Vivre plusieurs vies
Mais cet abandon n’est-il pas en même temps le témoignage du mythe universel d’Oreste qui doit tuer son père pour exister ? N’est-ce pas à ce moment précis de la disparition de mon père que je suis né vraiment ? Jusqu’à ce jour du 6 avril 1946, avant que je prononce les mots mon père est mort, je vis encore dans les limbes d’autres passés et les doigts de cette vie ne m’ont pas encore effleuré. Je suis dans des mondes oniriques. La mort de mon père me force à me résoudre à vivre, mais je n’en suis pas vraiment conscient.
Cette vie durera pendant exactement 60 ans, de 1946 à 2006, jusqu’à la fin de l’existence de la femme que j’ai le plus aimée au monde, Sophie, qui part en novembre 2006.

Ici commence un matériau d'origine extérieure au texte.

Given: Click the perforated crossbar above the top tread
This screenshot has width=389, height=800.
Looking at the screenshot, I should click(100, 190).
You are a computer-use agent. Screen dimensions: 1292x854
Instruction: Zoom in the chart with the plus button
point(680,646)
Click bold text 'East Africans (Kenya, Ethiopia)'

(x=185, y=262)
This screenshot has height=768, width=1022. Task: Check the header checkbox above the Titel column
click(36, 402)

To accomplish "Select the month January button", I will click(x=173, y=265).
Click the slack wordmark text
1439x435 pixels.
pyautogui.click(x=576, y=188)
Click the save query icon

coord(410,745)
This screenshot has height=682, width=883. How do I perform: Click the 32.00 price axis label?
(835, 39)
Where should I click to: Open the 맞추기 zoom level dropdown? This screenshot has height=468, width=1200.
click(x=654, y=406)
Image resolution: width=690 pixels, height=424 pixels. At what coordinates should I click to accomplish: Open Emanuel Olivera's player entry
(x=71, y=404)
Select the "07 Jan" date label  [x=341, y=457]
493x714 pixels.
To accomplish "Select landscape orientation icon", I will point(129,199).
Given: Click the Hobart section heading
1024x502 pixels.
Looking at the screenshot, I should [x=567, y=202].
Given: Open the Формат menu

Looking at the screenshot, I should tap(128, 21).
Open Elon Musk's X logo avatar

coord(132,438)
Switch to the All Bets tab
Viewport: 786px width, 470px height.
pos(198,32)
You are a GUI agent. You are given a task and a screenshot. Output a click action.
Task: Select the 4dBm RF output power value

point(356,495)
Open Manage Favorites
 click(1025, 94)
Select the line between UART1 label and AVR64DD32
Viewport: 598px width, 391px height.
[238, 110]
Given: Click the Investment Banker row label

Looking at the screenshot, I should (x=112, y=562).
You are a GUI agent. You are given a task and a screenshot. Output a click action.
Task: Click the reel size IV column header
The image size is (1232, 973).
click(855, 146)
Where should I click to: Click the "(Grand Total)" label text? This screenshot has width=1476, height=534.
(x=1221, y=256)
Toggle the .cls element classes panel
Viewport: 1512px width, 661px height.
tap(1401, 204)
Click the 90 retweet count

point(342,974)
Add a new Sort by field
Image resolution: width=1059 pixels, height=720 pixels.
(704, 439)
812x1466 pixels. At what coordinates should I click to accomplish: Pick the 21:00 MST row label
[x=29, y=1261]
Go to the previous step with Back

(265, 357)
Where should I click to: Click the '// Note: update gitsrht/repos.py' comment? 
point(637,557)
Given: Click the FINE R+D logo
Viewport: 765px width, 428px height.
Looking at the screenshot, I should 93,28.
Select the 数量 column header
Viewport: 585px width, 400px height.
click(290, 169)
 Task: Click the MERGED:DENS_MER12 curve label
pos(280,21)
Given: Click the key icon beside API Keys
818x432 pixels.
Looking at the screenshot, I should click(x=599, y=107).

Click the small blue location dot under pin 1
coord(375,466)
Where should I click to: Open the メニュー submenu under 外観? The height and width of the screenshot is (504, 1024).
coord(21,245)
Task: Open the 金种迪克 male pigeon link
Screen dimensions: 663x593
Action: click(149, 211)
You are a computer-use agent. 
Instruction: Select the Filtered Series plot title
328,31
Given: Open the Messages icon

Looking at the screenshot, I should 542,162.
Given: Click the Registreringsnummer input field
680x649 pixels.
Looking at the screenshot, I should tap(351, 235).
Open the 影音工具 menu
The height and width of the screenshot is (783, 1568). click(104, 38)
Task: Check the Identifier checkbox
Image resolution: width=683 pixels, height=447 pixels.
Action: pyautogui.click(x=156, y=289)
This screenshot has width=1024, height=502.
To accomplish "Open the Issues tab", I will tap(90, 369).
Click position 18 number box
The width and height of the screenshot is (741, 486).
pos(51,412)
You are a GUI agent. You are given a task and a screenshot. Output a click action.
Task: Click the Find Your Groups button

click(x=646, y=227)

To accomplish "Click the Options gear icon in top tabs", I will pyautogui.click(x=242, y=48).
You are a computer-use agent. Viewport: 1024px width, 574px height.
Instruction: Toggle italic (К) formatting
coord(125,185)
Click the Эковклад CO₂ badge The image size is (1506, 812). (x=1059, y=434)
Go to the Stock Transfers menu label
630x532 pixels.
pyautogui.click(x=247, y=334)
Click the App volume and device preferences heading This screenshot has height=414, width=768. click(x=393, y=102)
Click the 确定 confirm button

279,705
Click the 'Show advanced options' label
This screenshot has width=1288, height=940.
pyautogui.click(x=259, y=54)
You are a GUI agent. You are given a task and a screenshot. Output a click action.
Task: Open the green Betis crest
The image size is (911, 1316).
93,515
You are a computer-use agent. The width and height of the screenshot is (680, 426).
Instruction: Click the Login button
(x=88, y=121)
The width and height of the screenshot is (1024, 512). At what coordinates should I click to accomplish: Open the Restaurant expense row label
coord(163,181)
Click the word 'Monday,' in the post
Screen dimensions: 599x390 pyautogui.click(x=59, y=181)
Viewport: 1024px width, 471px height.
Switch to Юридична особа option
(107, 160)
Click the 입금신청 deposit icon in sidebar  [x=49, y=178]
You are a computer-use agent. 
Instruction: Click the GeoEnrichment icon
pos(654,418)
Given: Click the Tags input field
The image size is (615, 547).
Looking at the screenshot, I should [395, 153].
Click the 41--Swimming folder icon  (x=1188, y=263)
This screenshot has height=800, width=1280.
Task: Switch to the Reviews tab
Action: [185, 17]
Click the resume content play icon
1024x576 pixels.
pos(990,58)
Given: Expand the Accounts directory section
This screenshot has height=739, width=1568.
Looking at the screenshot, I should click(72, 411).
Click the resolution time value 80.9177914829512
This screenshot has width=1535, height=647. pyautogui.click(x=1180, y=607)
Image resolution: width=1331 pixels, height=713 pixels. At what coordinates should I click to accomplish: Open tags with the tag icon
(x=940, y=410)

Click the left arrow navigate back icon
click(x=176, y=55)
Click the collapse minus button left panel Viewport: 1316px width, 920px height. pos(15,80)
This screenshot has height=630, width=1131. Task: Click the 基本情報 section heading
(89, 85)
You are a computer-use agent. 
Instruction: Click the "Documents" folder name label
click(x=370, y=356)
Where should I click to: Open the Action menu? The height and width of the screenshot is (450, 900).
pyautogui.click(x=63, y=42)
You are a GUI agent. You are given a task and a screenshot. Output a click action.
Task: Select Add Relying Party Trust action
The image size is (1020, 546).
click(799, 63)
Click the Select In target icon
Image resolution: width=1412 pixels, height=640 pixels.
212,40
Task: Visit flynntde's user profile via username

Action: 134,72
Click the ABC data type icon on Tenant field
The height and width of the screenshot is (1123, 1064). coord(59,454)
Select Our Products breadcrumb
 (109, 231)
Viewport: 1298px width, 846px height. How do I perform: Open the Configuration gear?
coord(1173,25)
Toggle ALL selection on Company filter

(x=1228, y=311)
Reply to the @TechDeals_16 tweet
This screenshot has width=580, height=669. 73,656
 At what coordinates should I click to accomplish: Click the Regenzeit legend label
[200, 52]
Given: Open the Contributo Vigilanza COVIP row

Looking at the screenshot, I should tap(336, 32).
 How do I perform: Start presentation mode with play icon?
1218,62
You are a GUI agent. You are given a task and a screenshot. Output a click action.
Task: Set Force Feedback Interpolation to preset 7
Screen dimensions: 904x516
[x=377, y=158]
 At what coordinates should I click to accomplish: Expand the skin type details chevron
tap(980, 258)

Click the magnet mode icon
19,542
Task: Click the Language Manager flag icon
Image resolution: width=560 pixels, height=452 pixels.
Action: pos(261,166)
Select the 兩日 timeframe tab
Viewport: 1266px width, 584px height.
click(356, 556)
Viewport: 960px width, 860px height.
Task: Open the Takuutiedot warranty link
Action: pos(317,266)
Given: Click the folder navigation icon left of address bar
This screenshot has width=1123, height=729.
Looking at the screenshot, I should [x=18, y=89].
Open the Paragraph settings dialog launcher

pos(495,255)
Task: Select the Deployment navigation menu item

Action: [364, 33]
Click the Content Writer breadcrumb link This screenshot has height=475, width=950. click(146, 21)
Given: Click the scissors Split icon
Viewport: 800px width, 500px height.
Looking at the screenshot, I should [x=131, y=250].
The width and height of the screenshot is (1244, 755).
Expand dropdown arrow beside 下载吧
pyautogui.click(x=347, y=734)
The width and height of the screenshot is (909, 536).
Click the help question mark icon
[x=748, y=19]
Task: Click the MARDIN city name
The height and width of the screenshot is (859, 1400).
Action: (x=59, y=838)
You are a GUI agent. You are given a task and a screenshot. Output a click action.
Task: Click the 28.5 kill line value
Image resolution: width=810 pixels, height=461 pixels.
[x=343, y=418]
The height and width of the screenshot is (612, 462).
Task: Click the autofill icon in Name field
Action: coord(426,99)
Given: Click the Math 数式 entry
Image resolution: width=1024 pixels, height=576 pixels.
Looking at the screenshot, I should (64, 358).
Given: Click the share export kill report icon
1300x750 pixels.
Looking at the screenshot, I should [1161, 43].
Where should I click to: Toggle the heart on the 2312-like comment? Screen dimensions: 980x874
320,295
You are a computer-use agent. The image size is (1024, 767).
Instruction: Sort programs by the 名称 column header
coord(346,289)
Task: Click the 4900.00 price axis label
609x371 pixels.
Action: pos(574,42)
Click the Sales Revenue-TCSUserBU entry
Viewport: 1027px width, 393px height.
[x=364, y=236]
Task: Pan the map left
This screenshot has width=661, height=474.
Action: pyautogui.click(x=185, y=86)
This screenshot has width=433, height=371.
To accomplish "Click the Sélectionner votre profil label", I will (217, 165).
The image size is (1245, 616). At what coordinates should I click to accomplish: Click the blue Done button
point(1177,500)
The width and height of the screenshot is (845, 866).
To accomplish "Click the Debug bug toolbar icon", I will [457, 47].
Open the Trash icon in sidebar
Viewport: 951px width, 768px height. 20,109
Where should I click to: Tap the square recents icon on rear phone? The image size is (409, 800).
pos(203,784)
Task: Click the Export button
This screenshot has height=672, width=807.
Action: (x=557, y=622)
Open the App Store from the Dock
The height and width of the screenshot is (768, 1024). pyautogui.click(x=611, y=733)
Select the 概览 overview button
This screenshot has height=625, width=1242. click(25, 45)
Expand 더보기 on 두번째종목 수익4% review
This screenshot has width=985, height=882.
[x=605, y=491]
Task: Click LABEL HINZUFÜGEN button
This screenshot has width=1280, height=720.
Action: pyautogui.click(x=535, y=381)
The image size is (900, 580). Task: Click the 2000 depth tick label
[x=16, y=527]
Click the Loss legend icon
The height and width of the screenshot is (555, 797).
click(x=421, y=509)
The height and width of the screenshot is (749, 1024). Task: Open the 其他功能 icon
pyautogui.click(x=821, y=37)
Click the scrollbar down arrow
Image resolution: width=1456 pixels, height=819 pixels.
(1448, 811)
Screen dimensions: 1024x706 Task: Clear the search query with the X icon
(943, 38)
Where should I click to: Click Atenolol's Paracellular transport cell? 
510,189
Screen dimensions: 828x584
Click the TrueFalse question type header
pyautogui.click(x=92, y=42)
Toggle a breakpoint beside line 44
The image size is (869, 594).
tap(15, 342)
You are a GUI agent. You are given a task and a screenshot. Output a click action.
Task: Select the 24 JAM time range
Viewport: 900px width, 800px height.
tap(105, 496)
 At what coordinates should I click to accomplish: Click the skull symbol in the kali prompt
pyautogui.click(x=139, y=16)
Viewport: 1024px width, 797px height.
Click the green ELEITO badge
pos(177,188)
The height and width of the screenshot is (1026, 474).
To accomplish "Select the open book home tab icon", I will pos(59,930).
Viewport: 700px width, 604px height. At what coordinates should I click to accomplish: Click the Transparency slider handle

Deux disparitions, deux tragédies, sont les bornes de cette vie. La mort de mon père pour naître, la mort de Sophie pour ne plus être. Pendant 60 ans je vis totalement et intensément. Avant 1946, je ne suis pas né, après 2006 je suis un survivant. Avant et après ces deux dates, apparemment, je marche, je bouge, je peins, j’agis mais je suis un autre. Et je vis ailleurs.